Central Americans are mostly Catholic and share similar and strong values with South Americans, such as familism, machismo and marianismo. Their culture is mixed with the indigenous culture, such as the Mayans’. Again, many Central Americans, including women, come from a history of Revolution and guerillas. Women are the first to adapt in the US, given the nature of the jobs they take, such as house sitting and babysitting. Some Central American men resent it, coming from a patriarchal culture. That resentment may become psychosomatic, it can transform into depression, and, in general, into relational conflicts, confusion, anxiety and substance abuse.
The US system is quite different than the Central American system. All the Central American countries, including Panama and Belize have similarities and differences. They share fragmented identities from mixed racial backgrounds, including Blacks in the Caribbean and mestizos (European-Indigenous mixed). Central Americans in the US today have conflicting and contradictory role models, such as Hip-hoppers, gangsters, macho sex symbols, independent women, successful professionals (also called White dressing brown traitors), etc.
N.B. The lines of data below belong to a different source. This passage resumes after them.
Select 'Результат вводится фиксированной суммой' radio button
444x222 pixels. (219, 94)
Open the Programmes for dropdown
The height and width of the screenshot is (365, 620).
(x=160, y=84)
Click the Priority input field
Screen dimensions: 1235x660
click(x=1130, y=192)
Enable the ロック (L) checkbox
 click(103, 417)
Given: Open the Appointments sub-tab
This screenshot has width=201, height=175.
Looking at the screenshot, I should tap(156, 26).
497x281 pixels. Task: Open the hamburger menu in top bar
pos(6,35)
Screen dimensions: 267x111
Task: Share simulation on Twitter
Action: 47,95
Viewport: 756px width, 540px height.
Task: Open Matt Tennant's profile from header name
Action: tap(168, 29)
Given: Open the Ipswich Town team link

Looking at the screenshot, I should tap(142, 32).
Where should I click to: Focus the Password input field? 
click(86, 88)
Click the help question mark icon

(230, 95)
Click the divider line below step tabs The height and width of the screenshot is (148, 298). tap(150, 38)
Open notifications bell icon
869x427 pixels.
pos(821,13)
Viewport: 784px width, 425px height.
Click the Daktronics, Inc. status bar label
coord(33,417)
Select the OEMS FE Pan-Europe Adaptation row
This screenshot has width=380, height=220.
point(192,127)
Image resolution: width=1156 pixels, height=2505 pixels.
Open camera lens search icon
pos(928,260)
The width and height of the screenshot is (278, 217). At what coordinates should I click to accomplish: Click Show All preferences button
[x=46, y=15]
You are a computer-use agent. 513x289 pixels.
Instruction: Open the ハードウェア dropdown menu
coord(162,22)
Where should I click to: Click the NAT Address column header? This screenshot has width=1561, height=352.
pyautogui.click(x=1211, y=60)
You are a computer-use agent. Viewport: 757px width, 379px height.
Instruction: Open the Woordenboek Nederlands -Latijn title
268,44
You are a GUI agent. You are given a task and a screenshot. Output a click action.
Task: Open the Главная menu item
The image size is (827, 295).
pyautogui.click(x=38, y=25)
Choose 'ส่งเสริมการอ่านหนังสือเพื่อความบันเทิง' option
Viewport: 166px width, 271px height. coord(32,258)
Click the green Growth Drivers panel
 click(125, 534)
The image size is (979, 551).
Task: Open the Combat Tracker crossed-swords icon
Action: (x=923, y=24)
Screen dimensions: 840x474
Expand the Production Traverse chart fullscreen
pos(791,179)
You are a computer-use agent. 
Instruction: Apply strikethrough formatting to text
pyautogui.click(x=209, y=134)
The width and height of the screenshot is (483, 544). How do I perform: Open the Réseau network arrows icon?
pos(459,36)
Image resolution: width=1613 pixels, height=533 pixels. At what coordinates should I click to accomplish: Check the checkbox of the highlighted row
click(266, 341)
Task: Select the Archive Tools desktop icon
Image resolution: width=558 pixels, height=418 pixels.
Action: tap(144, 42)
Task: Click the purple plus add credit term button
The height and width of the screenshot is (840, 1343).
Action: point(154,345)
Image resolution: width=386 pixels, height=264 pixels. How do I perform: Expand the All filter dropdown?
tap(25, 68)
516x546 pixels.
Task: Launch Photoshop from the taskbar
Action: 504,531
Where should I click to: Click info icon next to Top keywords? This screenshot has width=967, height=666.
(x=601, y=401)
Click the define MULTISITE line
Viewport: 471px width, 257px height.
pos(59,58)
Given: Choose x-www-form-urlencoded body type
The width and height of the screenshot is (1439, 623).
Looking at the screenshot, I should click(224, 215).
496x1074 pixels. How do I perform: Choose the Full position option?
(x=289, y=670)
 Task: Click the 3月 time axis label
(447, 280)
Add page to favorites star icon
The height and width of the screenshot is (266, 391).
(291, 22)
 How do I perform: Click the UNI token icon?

The culture and Migration Dialogue Technique is a successful therapeutic method. This method has a psycho-historical aspect of the family’s migration. Family members, history and decisions are explored during the therapy sessions. Changes, acculturation, adaptation, social networks and losses are also explored. Retelling the stories can be emotionally healing and can resolve conscious and unconscious and repressed feelings. The therapist shows human empathy and social (collective) empathy to validate support and correct emotions, traumas and distress. Throughout this process, there is mutual learning and realistic goal setting. Another successful therapeutic strategy is to contextualize the clients’ experience by exploring the impact of sociopolitical contexts. This experience is liberating and shifts the client from self-blame to accountability. Forgiveness and reparation take place. Redirecting their anger to the source of their oppression is empowering. In this way, clients regain a sense of mastery. The last step is when the clients are ready to commit to political activism and social justice.